### WHAT YOU NEED TO DO:
Edit the listing below by replacing "Servizio Clienti" with "Assistenza Clienti", and give the whole listing back with nothing else changed.

BEGIN SOURCE RECORDS

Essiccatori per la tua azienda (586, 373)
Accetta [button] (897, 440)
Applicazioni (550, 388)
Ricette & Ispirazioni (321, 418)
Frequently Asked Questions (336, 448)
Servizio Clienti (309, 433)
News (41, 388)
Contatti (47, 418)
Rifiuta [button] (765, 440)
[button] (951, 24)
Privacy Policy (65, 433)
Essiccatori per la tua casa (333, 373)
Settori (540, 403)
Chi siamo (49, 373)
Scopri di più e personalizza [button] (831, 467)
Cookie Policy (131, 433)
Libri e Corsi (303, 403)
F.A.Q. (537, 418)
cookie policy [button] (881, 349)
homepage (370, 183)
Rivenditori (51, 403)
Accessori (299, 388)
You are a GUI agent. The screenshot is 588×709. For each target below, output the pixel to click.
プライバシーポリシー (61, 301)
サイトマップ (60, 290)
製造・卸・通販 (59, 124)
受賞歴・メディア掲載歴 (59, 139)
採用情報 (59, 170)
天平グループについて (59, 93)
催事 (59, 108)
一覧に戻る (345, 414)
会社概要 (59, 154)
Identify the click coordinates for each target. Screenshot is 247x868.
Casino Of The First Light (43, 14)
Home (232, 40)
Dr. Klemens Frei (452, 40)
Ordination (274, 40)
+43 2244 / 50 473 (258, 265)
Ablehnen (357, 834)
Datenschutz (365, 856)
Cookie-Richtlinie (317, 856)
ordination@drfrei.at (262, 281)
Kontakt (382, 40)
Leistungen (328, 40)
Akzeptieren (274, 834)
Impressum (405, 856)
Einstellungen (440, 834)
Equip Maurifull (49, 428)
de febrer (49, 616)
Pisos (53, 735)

END SOURCE RECORDS

### RESULT FOR THIS TASK:
Essiccatori per la tua azienda (586, 373)
Accetta [button] (897, 440)
Applicazioni (550, 388)
Ricette & Ispirazioni (321, 418)
Frequently Asked Questions (336, 448)
Assistenza Clienti (309, 433)
News (41, 388)
Contatti (47, 418)
Rifiuta [button] (765, 440)
[button] (951, 24)
Privacy Policy (65, 433)
Essiccatori per la tua casa (333, 373)
Settori (540, 403)
Chi siamo (49, 373)
Scopri di più e personalizza [button] (831, 467)
Cookie Policy (131, 433)
Libri e Corsi (303, 403)
F.A.Q. (537, 418)
cookie policy [button] (881, 349)
homepage (370, 183)
Rivenditori (51, 403)
Accessori (299, 388)
You are a GUI agent. The screenshot is 588×709. For each target below, output the pixel to click.
プライバシーポリシー (61, 301)
サイトマップ (60, 290)
製造・卸・通販 (59, 124)
受賞歴・メディア掲載歴 (59, 139)
採用情報 (59, 170)
天平グループについて (59, 93)
催事 (59, 108)
一覧に戻る (345, 414)
会社概要 (59, 154)
Identify the click coordinates for each target. Screenshot is 247x868.
Casino Of The First Light (43, 14)
Home (232, 40)
Dr. Klemens Frei (452, 40)
Ordination (274, 40)
+43 2244 / 50 473 (258, 265)
Ablehnen (357, 834)
Datenschutz (365, 856)
Cookie-Richtlinie (317, 856)
ordination@drfrei.at (262, 281)
Kontakt (382, 40)
Leistungen (328, 40)
Akzeptieren (274, 834)
Impressum (405, 856)
Einstellungen (440, 834)
Equip Maurifull (49, 428)
de febrer (49, 616)
Pisos (53, 735)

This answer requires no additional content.